Após a criação do Ministério da Defesa, as interações entre os Comandantes de Força
e o Ministro da Defesa mantiveram-se da mesma forma – um acordo não escrito ou
verbalizado, mas praticado: eu não pergunto e você não me diz. O Almirante Guimarães
Carvalho71, ao ser questionado se, durante o período em que exerceu o cargo de Comandante
da Marinha, havia alguma orientação específica do Ministro da Defesa, ou oriunda do
Ministério da Defesa, em como as Forças deveriam tratar o terrorismo, declarou: “Não, não
havia nenhuma orientação específica quanto a isso” (CARVALHO, 2010), confirmando a
ausência de interesse no acompanhamento ou condução destas questões por parte do
Ministério da Defesa.

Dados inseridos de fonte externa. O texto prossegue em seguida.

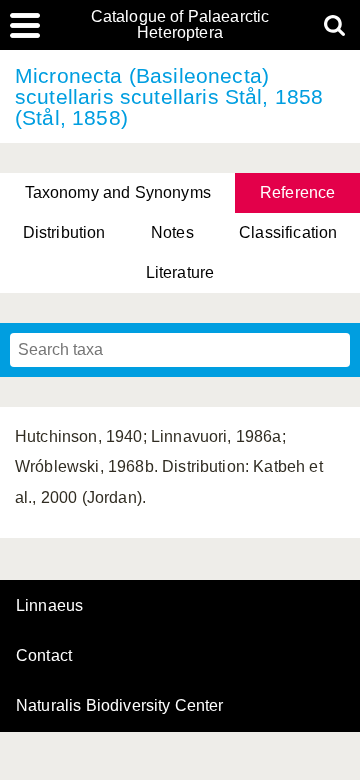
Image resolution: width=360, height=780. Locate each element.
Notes (172, 232)
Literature (180, 272)
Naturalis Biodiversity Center (120, 706)
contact (44, 655)
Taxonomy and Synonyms (118, 192)
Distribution (64, 232)
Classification (288, 232)
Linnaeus (49, 606)
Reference (297, 192)
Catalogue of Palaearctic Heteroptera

Havia ampla autonomia das Forças no trato destas questões – o
terrorismo estava entregue ao critério de importância que cada Força lhe atribuísse.
4.2.2 Crise, terrorismo e militares
O termo crise possui uma série de significados – manifestação violenta e repentina de
ruptura de equilíbrio; estado de dúvidas e incertezas; tensão, conflito; fase difícil, grave, na
evolução das coisas, dos fatos, das ideias; momento perigoso ou decisivo (CRISE, 1999) –
que remetem, em certo sentido, a uma associação com o exercício de contraposição ao
terrorismo. Não por acaso, o GSI-PR emprega a lógica de enfrentamento de crise para a
condução do seu processo decisório quando lidando com o terrorismo, como explica o
Secretário Cunha Couto:
Quase todas as sedes do Poder Executivo nos mais diversos países, possuem uma "sala de situação", "gabinete de crise", "sala de operações" ou estrutura equivalente. No Planalto, não havia nada parecido até a ocorrência dos incêndios florestais de 1998 em Roraima [...].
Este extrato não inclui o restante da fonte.